Smart has been developing routes in Canada for over 30 years, started Gripped magazine with Sam Cohen in the late 1990s and is the editorial director of Gripped Publishing. We’re currently finishing a book about Canada’s classic rock climbs called Northern Stone published by Rocky Mountain Books. Look for it next year.
Godzilla is the third line I’ve added to the wall, which includes the four-pitch Sharknado 5.8 with Gaby James and two-pitch Hot Fuzz 5.8 with Darren Vonk.

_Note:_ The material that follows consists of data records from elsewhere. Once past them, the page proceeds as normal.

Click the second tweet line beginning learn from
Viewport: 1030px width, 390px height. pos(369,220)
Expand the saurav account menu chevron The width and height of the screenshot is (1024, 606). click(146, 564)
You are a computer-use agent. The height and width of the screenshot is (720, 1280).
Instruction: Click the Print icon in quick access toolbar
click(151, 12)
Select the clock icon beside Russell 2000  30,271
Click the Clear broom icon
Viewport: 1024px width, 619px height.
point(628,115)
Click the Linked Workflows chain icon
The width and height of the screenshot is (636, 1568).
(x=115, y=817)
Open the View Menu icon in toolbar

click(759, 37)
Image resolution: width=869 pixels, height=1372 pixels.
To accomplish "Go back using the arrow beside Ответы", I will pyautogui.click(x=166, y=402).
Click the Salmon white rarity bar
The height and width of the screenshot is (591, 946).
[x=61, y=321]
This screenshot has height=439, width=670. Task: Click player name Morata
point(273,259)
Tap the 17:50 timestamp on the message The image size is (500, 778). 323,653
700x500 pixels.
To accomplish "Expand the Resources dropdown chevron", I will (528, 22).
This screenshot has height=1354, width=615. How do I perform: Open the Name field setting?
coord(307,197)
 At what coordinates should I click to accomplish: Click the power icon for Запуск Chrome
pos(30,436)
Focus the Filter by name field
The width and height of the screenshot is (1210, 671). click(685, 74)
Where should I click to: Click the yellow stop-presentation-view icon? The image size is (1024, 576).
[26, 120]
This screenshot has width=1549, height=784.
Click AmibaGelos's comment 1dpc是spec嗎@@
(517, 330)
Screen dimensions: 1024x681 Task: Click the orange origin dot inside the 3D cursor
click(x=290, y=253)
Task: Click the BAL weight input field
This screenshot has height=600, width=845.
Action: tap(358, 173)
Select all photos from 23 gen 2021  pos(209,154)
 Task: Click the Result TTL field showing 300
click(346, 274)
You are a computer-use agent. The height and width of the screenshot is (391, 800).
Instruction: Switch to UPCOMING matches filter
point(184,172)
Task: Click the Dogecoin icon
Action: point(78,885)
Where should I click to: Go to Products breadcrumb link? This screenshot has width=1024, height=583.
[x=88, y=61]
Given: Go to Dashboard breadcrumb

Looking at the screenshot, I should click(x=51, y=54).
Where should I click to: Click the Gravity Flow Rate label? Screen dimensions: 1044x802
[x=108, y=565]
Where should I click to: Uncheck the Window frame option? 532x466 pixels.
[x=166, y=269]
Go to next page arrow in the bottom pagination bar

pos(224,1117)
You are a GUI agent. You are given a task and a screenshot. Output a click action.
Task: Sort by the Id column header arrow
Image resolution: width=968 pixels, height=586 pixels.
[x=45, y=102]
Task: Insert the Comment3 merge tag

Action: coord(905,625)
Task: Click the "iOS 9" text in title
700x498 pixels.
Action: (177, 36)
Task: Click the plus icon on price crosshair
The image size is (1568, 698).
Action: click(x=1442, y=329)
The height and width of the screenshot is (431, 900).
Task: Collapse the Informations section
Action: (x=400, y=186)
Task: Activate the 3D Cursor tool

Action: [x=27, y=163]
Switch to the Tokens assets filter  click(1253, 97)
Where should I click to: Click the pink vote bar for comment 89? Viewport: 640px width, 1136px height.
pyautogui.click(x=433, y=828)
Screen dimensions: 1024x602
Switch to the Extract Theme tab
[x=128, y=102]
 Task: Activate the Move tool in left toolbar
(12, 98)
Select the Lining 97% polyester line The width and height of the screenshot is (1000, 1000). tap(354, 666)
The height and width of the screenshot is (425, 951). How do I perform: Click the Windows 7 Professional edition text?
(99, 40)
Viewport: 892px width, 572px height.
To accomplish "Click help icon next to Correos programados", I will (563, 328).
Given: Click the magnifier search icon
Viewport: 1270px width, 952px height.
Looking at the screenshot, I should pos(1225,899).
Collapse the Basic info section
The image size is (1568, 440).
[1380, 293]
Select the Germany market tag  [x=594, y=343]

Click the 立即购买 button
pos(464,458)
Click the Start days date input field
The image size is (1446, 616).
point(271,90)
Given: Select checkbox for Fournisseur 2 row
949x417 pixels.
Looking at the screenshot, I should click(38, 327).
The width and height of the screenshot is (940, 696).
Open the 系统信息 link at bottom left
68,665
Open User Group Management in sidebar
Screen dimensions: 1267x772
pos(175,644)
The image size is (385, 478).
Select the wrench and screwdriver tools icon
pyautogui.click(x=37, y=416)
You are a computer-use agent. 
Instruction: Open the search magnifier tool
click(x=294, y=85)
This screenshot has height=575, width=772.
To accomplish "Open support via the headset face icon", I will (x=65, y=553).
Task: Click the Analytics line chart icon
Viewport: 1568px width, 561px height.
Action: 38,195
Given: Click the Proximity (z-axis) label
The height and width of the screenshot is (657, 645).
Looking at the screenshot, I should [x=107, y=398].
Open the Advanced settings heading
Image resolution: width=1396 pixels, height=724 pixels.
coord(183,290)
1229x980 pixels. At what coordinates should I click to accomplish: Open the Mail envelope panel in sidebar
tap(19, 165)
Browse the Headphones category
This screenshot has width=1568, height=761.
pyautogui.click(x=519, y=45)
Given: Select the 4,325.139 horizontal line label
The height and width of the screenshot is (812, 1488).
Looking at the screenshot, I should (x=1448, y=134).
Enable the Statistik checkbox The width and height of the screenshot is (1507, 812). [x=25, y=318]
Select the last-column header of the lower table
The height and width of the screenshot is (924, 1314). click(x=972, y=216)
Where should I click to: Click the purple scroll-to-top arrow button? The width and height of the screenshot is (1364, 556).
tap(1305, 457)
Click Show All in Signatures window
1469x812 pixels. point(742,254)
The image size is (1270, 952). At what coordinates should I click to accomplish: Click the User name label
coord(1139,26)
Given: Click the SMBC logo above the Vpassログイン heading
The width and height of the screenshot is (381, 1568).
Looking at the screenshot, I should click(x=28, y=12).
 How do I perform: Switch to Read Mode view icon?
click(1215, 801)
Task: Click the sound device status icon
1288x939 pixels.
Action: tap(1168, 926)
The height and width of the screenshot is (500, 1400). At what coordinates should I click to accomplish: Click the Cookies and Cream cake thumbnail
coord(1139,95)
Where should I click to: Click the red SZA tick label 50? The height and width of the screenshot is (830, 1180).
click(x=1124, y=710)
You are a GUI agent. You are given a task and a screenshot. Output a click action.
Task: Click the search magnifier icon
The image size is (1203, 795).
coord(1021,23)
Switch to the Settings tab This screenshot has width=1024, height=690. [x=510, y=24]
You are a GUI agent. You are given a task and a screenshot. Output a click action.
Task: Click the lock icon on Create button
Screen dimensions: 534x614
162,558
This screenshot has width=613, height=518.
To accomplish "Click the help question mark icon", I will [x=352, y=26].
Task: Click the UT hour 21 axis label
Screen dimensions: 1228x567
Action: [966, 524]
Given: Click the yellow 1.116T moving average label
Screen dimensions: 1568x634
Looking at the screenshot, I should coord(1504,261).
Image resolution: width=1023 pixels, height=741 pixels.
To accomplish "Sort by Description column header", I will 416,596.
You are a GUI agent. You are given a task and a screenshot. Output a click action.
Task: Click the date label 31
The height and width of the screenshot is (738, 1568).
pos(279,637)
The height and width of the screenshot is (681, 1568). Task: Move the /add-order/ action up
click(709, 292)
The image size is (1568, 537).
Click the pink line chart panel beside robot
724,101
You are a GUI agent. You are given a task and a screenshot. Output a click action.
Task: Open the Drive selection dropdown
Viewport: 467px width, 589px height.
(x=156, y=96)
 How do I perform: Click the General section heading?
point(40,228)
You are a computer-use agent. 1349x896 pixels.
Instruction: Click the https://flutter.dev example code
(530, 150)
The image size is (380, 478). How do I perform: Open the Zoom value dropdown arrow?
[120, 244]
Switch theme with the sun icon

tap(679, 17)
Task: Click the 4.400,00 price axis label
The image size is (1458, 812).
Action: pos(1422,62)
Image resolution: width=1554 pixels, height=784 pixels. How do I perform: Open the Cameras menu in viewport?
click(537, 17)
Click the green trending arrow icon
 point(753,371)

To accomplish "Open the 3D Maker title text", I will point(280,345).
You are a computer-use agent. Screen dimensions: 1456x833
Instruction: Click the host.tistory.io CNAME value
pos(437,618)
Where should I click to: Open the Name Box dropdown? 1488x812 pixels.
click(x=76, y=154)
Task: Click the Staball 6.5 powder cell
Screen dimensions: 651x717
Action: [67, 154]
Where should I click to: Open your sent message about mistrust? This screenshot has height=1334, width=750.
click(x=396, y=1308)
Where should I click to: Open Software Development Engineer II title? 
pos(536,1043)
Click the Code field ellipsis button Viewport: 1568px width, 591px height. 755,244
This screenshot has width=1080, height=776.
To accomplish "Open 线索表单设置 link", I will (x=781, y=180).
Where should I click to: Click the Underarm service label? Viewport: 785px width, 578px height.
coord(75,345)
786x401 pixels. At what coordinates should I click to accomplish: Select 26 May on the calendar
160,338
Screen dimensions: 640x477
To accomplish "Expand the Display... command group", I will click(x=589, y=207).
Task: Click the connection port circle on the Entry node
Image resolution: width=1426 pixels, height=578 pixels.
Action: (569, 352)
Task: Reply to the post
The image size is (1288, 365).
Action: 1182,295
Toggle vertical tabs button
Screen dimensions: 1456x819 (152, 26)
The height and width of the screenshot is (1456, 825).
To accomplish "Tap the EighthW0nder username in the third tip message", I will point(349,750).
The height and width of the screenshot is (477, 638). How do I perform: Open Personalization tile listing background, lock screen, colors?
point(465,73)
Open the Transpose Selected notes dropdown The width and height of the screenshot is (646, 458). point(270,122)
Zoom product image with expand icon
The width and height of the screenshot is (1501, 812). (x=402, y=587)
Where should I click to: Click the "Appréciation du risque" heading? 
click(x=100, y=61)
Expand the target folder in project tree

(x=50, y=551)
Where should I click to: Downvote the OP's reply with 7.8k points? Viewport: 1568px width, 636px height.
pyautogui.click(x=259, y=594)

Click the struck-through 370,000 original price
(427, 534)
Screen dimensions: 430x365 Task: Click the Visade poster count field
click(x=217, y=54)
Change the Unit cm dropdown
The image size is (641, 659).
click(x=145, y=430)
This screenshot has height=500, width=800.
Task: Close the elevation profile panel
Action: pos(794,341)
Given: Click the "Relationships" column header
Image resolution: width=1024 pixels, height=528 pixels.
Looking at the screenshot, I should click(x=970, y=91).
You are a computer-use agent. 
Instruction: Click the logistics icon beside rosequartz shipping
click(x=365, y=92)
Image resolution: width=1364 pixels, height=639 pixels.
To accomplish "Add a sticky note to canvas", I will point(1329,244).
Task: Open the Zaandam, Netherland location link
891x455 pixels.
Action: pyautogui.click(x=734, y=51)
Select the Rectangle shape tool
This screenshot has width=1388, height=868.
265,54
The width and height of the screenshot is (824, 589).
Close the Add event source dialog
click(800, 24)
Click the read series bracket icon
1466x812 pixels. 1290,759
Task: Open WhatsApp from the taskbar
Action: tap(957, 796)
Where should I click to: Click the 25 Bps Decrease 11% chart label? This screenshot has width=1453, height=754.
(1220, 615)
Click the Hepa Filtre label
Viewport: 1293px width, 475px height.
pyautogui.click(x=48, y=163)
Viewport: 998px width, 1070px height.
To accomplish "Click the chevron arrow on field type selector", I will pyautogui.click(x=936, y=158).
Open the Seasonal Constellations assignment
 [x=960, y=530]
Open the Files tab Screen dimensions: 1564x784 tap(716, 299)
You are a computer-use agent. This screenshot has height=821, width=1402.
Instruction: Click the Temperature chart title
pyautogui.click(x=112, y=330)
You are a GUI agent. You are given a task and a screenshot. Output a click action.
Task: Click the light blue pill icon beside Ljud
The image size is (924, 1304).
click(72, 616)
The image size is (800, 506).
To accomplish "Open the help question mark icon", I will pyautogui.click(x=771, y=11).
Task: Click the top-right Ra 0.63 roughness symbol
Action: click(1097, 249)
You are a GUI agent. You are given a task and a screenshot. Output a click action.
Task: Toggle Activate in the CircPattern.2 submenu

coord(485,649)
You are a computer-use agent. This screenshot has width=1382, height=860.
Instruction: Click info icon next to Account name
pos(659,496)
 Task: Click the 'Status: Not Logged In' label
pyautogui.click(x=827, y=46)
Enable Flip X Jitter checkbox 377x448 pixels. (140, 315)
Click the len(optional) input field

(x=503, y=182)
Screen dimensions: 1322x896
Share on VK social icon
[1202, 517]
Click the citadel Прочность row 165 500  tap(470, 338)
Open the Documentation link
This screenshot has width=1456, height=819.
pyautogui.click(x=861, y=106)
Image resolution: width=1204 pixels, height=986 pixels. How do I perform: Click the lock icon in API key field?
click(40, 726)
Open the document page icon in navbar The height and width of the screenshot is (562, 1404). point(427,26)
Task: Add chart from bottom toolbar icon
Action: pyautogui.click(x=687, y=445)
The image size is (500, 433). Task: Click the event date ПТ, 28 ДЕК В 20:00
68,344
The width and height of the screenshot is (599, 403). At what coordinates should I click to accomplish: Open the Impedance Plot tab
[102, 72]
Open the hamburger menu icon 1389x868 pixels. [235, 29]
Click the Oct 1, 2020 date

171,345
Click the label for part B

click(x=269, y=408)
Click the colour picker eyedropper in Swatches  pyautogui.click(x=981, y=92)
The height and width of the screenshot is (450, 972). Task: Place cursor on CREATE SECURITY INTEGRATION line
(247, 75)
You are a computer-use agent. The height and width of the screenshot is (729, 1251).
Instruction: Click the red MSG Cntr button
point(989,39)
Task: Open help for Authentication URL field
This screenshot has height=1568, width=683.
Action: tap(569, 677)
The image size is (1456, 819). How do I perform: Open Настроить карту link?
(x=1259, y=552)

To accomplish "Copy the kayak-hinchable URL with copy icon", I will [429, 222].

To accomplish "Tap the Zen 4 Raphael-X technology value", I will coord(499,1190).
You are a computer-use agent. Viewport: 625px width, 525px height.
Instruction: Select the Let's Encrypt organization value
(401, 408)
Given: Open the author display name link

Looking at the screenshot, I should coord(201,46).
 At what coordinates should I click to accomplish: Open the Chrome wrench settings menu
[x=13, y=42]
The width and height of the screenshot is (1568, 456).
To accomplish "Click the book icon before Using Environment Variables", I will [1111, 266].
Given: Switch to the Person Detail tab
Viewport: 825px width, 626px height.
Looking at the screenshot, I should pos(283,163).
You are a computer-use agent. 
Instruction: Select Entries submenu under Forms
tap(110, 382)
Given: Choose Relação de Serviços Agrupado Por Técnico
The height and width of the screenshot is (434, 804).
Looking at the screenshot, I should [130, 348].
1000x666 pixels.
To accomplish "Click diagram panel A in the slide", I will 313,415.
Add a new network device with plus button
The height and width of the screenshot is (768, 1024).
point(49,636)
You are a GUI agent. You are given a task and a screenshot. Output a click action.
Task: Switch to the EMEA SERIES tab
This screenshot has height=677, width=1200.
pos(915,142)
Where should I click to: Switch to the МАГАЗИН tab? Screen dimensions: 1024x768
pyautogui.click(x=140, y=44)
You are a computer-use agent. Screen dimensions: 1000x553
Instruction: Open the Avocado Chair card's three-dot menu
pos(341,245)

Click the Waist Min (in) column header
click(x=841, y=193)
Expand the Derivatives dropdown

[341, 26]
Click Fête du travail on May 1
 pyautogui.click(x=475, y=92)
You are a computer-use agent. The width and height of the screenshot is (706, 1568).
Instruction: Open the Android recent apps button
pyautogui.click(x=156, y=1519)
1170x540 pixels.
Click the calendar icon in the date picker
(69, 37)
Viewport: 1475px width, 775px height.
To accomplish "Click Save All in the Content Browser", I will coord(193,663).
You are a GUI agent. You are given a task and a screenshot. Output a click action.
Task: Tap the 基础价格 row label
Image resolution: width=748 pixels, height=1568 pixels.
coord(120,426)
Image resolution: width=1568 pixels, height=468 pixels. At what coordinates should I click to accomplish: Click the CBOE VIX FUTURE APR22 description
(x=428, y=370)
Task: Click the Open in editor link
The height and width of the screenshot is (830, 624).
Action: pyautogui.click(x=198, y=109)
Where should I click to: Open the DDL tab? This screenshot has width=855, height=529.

To find Godzilla, just walk along the crag 100 metres past Hot Fuzz.
Shortly after Godzilla, I teamed up with the local 17-year-old crusher Cory Rogans for the first ascent of Scurvy, a new 100-metre 5.10b on Ship’s Prow.
Ticked my first, first-accent!! Thank you @brandonpullan for the awesome opportunity! We did a 3 Pitch 5.10b called Scurvy on the small side of ships prow. What an adventure, not knowing what the next turn holds! In this case it was a lot of gardening mid pitch! The original plan was to climbing the Prow, but with on off rain and indecisive skies we switched plans to explore the possibilities of new routes! Many many possible lines there but Scurvy seems to be the last obvious gear line that’s not incredibly bold. Photo credits @brandonpullan #tradisrad #newrouting #iloveclimbing
Rogans is by far the keenest and most stoked of all the young adventure climbers I’ve met lately.
His onsight lead of the second pitch while pulling moss out of the crack was strong and memorable.
I travelled to Lillooet to meet with my old university friend Danny O’Farrell. He’s been establishing new routes in B.C. for a decade and I’ve been lucky to get to team up with him for a few.
Earlier this year, he made the first ascent of The Goat, a 19-pitch popular 5.9 in Marble Canyon.
We made the first ascent of Bridge River Buttress, a 1,000-metre 5.7 and opened a new 5.10 sport route near Lillooet.
O’Farrell’s vision for new climbs is always on point and when we share a rope, it’s more about laughing and having a good times than about what we’re climbing.
Back in Canmore, I teamed up with Savannah Manning, Tennessee climber and owner of She Moves Mountains East, for the first ascent of Tennessee Bushwhackin’, a seven-pitch wandering 5.9R on McGillivray Slabs. This one isn’t recommended unless you like run-out slabs and tree climbing.
We visited Yamnuska the following day and Manning nearly onsighted my 2007 six-pitch route called Hot Doggin’ It, with the first pitch being burly 5.12.
I then began a new project with legend and guidebook author Chris Perry, once finished it will be a six-pitch 5.10 above Banff. Perry has long been one of my local heroes and in his 70s, he’s still bolting a number of big routes every summer.
Ontario climber Matt Westlake moved to the Rockies a few years ago to climb full time and live in his van. Despite living with a degenerative condition in his leg, which almost resulted in amputation and causes pain while climbing, he continues to push himself on rock and ice.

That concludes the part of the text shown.